Page 220 of Craving Venom

“Mid-groan,” Terry corrects.

I ignore him and continue.

“That sedative takes a minimum of four hours to eat through the body. Four hours to lower your blood pressure, slow your heart, dim your reflexes just enough to make you a convincing corpse.”

Mark huffs out a sound that’s half disbelief, half grudging respect. “So I wasn’t passed out. I was dying slow.”

“Not dying,” I correct, locking eyes with him. “Just giving up enough life to sell it.”

“We had eyes on your room the whole time. I scrubbed the footage once you went under. Cut a loop of you asleep, synced to the hall traffic. No one noticed the change,” Terry joins the conversation.

“When I walked back into your cell,” I continue, “you were out cold. Just like I wanted you to be.”

My fingers curl around the edge of the table as I remember Mark’s body.

“Your body was loose. Your eyes were rolled back. You were perfectly dead weight. We had twenty-three minutes before the next guard on shift passed by your hall. That was all I needed. I lifted you off the bed, tied your arms up above the vent with torn bedsheets. Then looped a transparent monofilament line from your ankle to the leg of the chair.”

Mark squints. “What for?”

“So your neck wouldn’t actually snap,” I snap. “If the guards saw a twist in your vertebrae, the whole thing would’ve fallen apart. I needed you breathing but limp.”

I drag a hand down my face, trying to scrub the memory out of my skin before looking back at him.

“Luke was already waiting in the medical corridor. He showed up five minutes after you were ‘discovered.’ We’d already burned your chart into the system. Everything said asphyxiation.”

“They didn’t check?” Mark still looks stunned.

“They did,” Terry interjects. “But not too hard. No one wants the paperwork on a dead inmate. They zipped you up and moved on.”

“Okay, fine, but what about the coroner? The actual coroner on file. You don’t just fake a death and not have them poke around. How the fuck did you convince him?”

I smirk.

Because that’s where the real beauty of the plan lies.

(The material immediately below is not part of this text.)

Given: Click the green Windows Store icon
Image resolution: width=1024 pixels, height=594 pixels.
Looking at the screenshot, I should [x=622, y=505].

“We didn’t have to convince him,” I say. “We replaced him.”

Mark freezes. “You what?”

“Luke swapped his clearance with a new ID badge and a new signature. All backed by hospital credentials Luke slid into the system. His name never touched the screen. But the one that did?” I pause. “It matched a doctor in the coroners’ list with actual clearance and a record of being a lazy fuck.”

“But how did you get the access?” Mark presses. “You can’t just forge a coroner’s login. The software flags anything outside verified medical networks.”

“It didn’t flag shit because Luke didn’t have to forge it,” I explain. “The coroner on file was the college roommate of Sean Callahan’s best friend.”

Mark stares blankly for a second. Then he blinks.

“Sean Callahan…? The Sean Callahan?”

“President of the Veridian Medical Board. The guy who signs the health budgets for half the fucking prison system.”

“Holy shit. You had him in on this?”

“No.” I let the silence hang for a beat too long before replying. “Luke hates his father. Just like I hate mine. The difference is… Luke plays smarter. Luke’s family’s tight with the coroner’s wife. She owed a favor. And Luke doesn’t forget debts. He called it in last year. Kept it in his pocket until now.”

“So the guy who pronounced me dead…”

“Never showed up,” I finish. “His wife, who was also his assistant, signed in for him. Gave us a time window. Luke slipped in with gloves, mask, credentials, and walked out with your body zipped, tagged, and filed under ‘external mortuary processing.’ He even logged a heat malfunction in the drawer freezer to justify pulling you out early. Filed the maintenance ticket, backdated the work order. By the time anyone checks, it’ll look like an overworked tech forgot to update the logs.”